(Task prompt) Going from the line that contains "You are a GUI" through the last line of the records, set down each line again exactly, both included, with pictures left out.

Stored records
▬▬▬▬▬▬▬▬▬▬
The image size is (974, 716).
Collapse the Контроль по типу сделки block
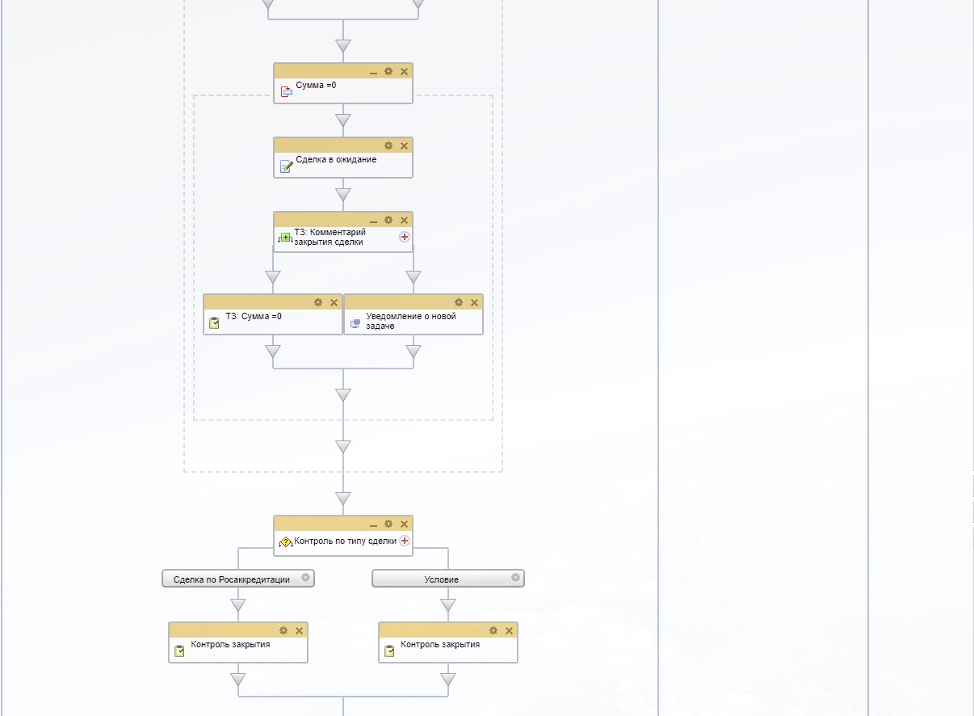[x=374, y=524]
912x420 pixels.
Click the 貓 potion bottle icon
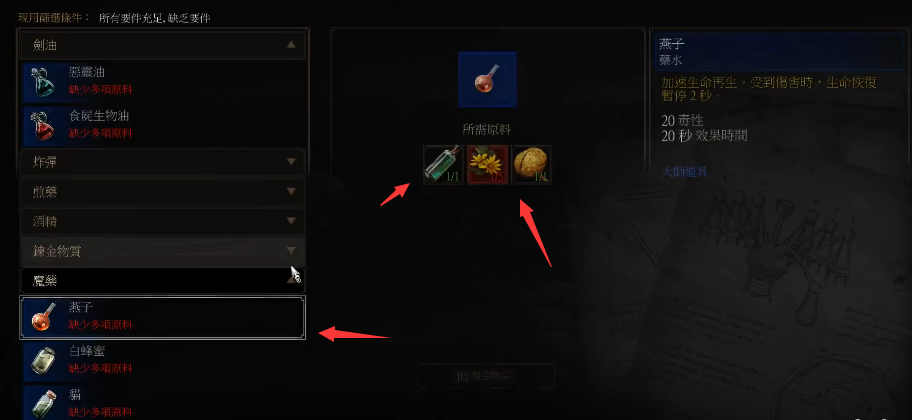point(42,403)
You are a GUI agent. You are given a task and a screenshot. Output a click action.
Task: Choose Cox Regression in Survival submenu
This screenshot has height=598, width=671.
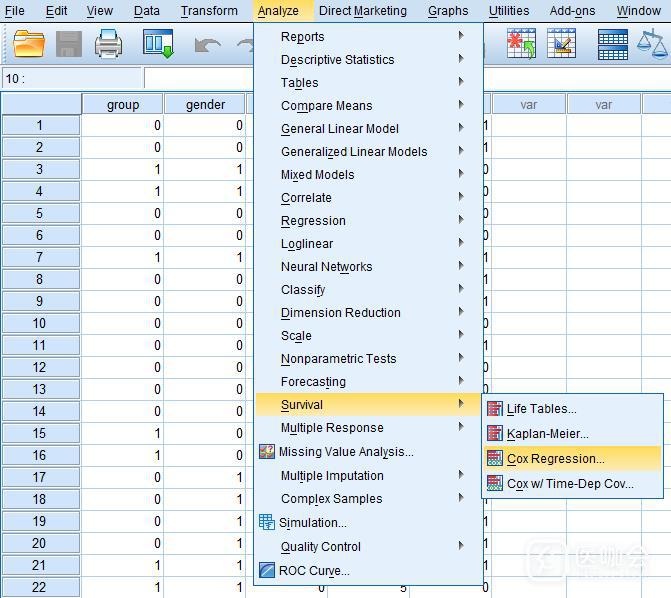pos(555,459)
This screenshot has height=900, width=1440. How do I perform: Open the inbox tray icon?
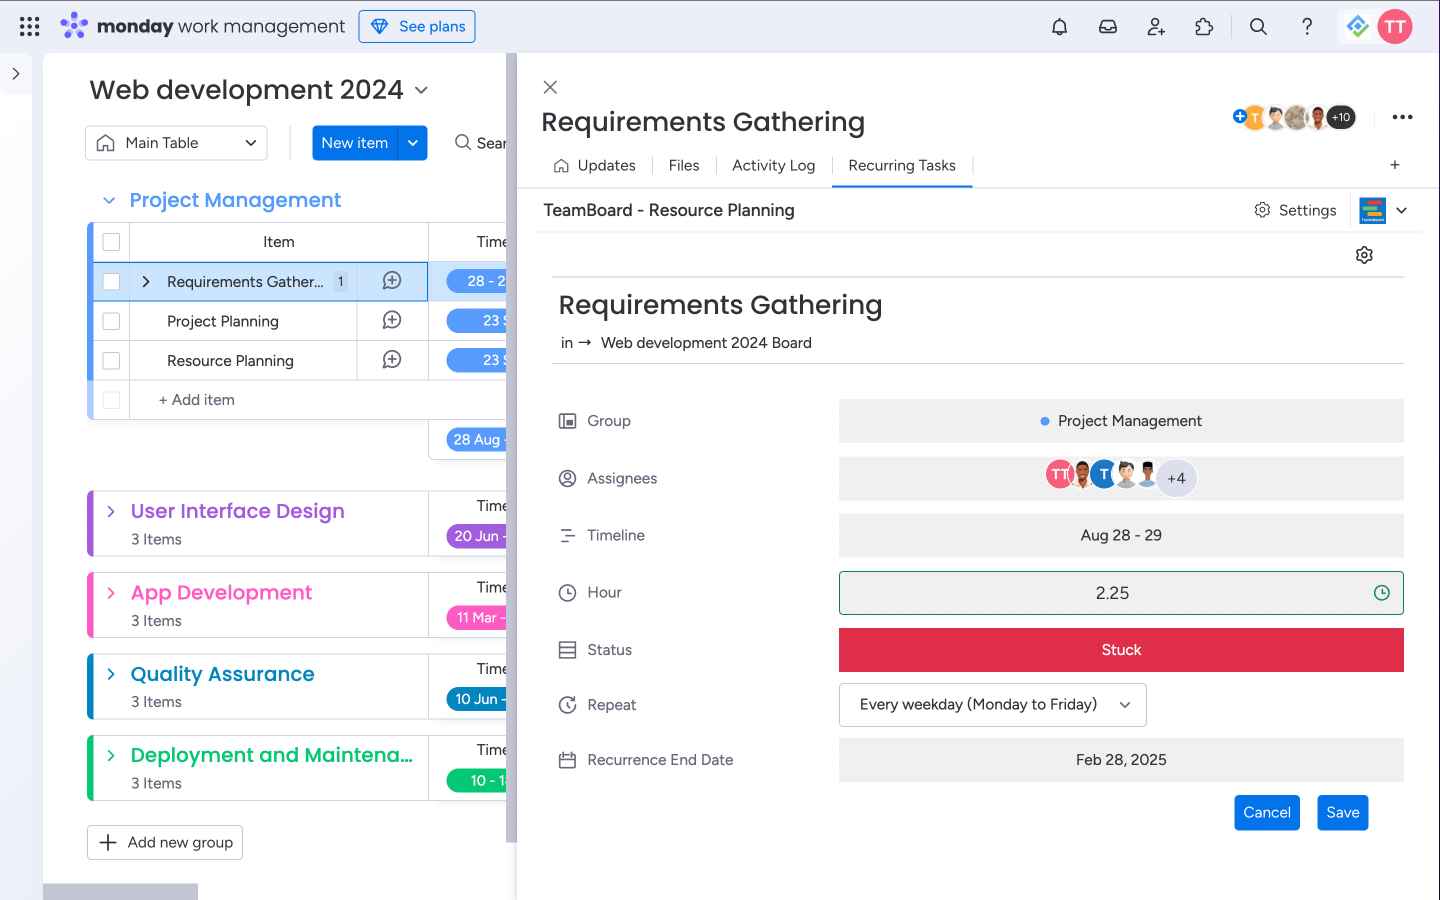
▬▬▬▬▬▬▬▬▬▬
(Answer for this exercise)
You are a GUI agent. You are given a task and a screenshot. Output a click action.
Task: Choose Cox Regression in Survival submenu
This screenshot has height=598, width=671.
pos(555,459)
This screenshot has height=900, width=1440. How do I perform: Open the inbox tray icon?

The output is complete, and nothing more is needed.